In R you can just get right to creating this data frame but in Python you will need to load some packages. Both methods produce a data frame with labeled columns. It's very efficient.

In R, let's call this data frame: dfR.

To get started we use this code:


dfR <- data.frame (a=1:10)


This tells R that it is creating a data frame and that the first column will be labeled a.

You can either click on the name dfR in the environment or type


 View(dfR)


to see the data in the data frame. Or you can click on the arrow next to dfR and it will display the
vector. This also shows the type of data you have. In this case a vector of integers.

In Python. let's call the data frame: dfP.

To get started we use these codes which call the packages needed in the creation of the data frame.


import pandas as pd
import numpy as np
import matplotlib.pyplot as plt


Next we will create an array of data and store it in a variable.

a = np.arange(1,11)

Then we put the array in a container called data. 'a' is the name of the column and a is the array of data itself. This step gets it ready to put into the data frame.

data={'a':a}

Now we can place the container of data in the data frame.

dfP = pd.DataFrame(data)


Ok so now we have one column of data in our data frame in each program.


Now, let's say that we want to create another column that starts at 10 and ends at 1. Before you look ahead, think to yourself: how would I do this in each language? You know there is a very different approach in each language, but what is it for each? Try some things in your consoles and see if you can figure it out on your own first. I'd like to encourage you to do this from here on out with all of the column creations in this module.

Did you figure something like this out? If you found a little different way, but it works, that's great too! Please share it in the comments below.

For the second column in R you just add another column with the data going from 10 to 1.



dfR <- data.frame (a = 1:10, b = 10:1)

For the Python code we need to create that array to get us started.
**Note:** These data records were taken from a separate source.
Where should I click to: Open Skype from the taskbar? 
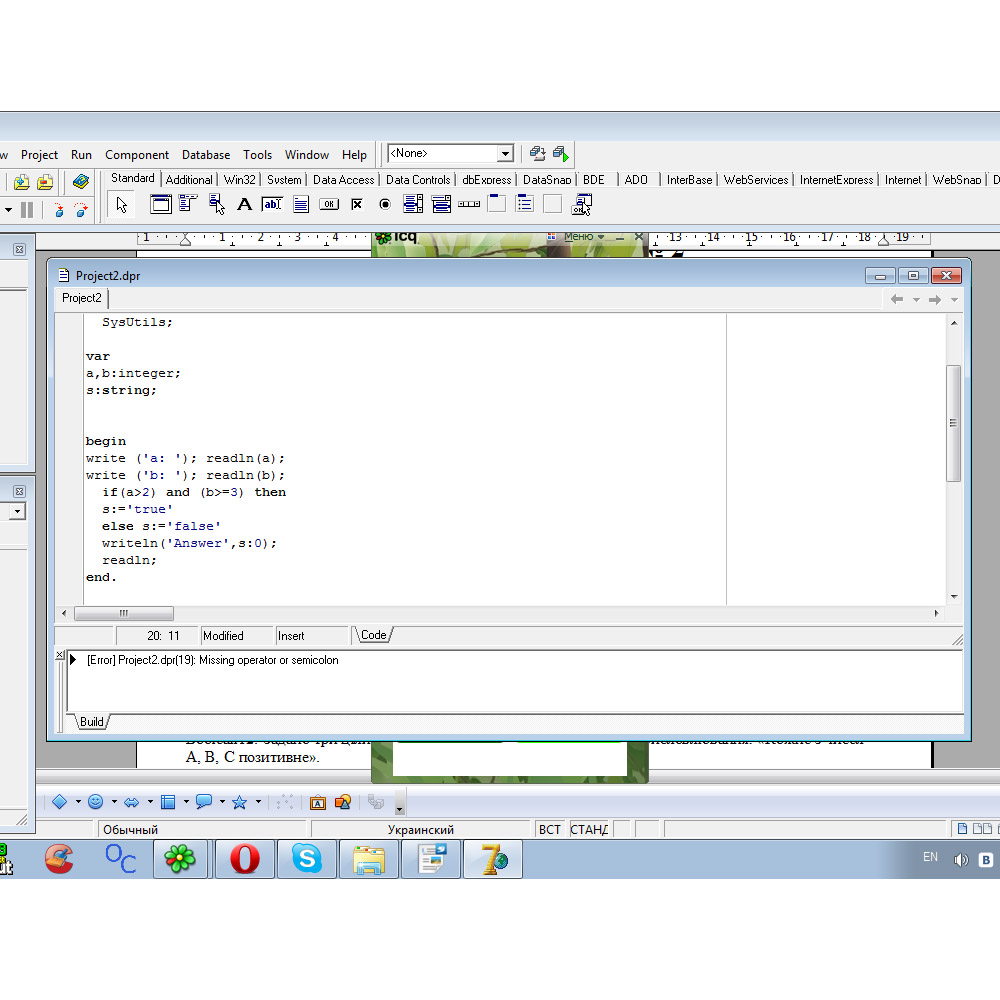(307, 859)
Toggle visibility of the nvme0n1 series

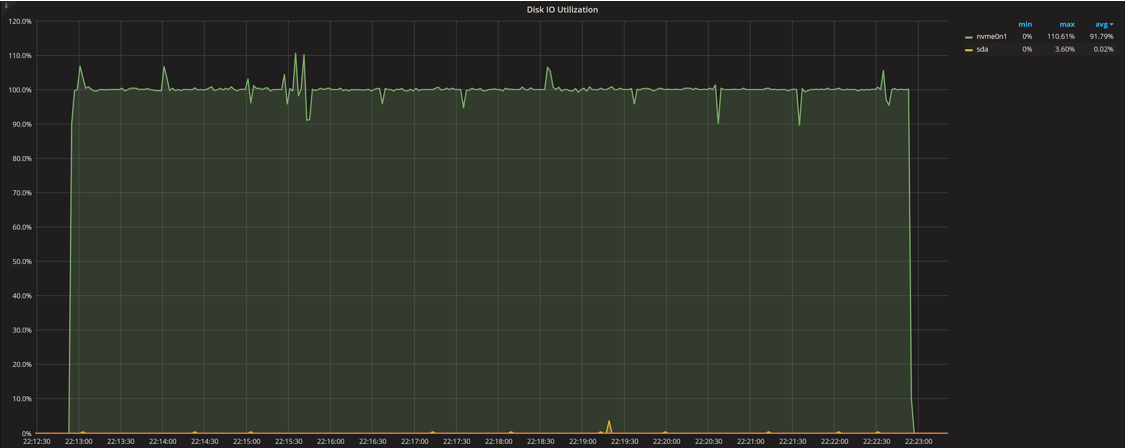[993, 37]
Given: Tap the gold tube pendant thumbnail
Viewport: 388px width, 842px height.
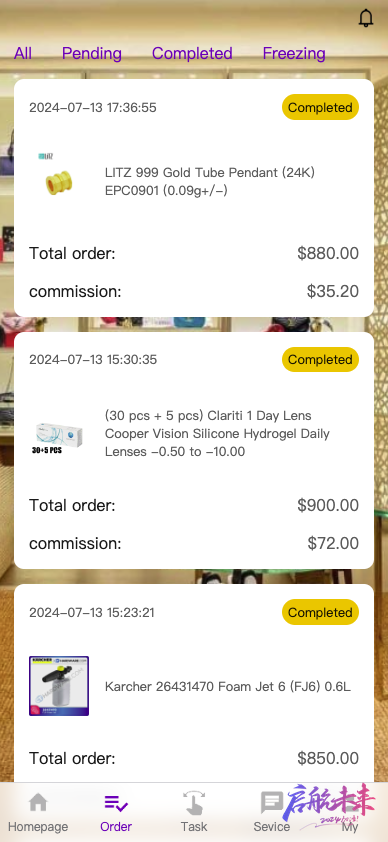Looking at the screenshot, I should [58, 180].
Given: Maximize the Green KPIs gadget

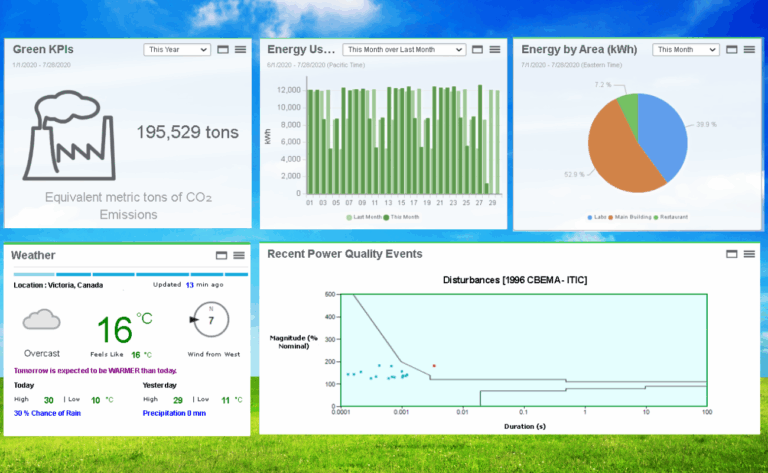Looking at the screenshot, I should pyautogui.click(x=223, y=49).
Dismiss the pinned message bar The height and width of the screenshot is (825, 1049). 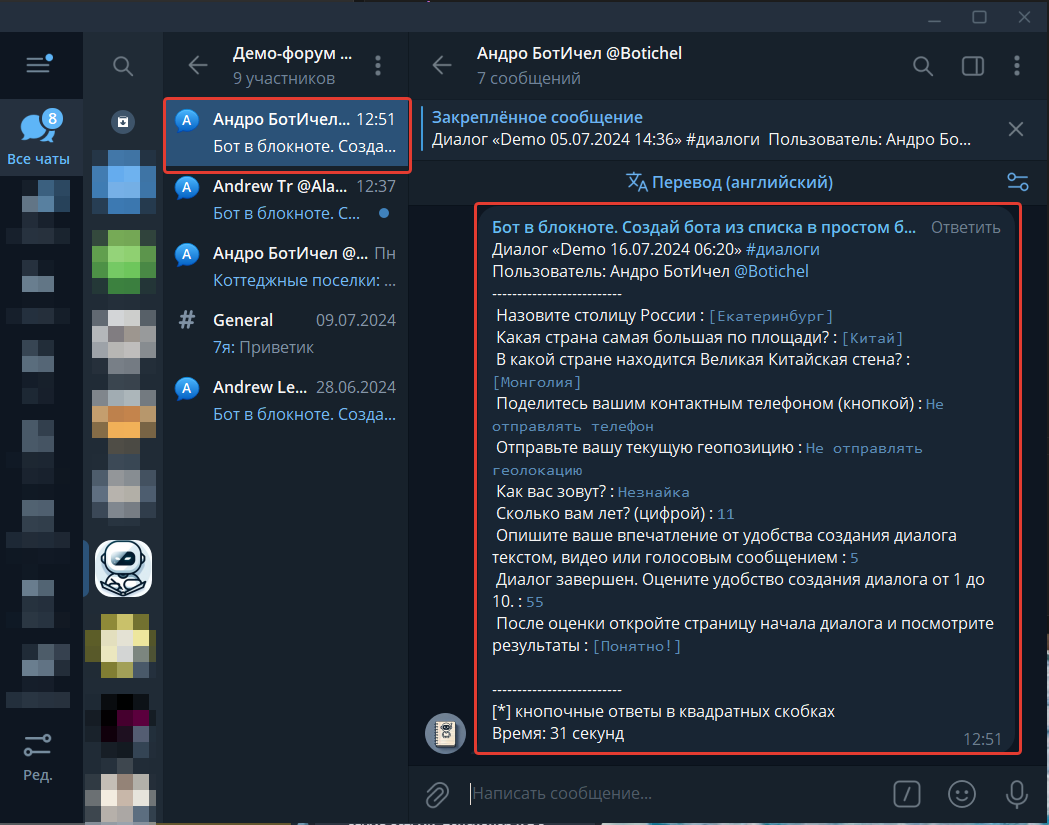[x=1016, y=129]
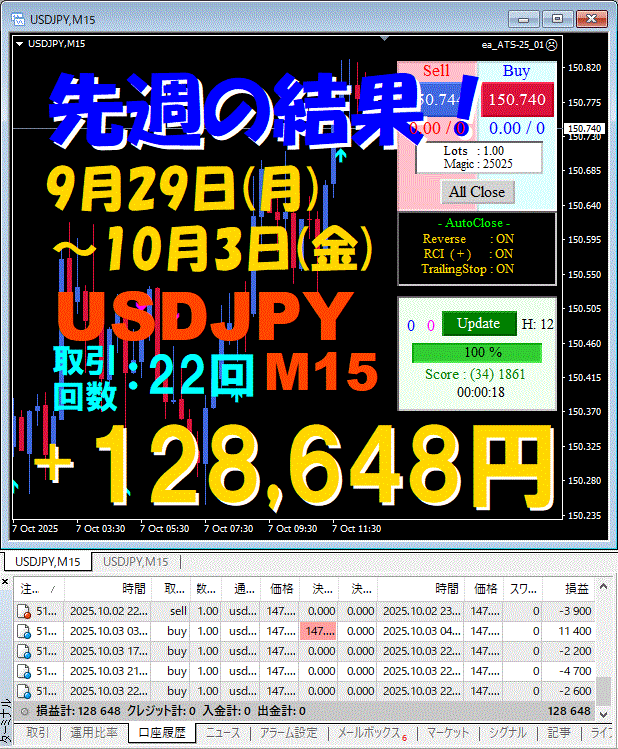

You might think that the Python is similar to the R code thinking and try b = np.arange(10,0). Try that in your console. It doesn't give us the expected array that we are looking for, so that's not going to work.

Upon researching you would find that there is code in the numpy package that helps us to accomplish the column creation that we are desiring. Basically we tell python that we want an array starting at 10 and going to zero, but to make it give us the array we are looking for, we need to add a third number: the by parameter, which tells us how many we want the next number to skip by. So this is the code we now need.



b = np.arange(10,0,-1)

We now put this array into the data container we were working with up above.


data={'a':a, 'b':b}


And now the data has changed, so we can run the exact same data frame code and it will include our new column of data as it has been added to the data itself.


dfP = pd.DataFrame(data)

And now we have two data frames that look like this.


R Studio output


Spyder output

ipython notebook

Now I'd like to create a column of the same value repeated. Let's put a column of 5's in there.
Again, try to take some time to think about how you might create this or research it online to see what you think.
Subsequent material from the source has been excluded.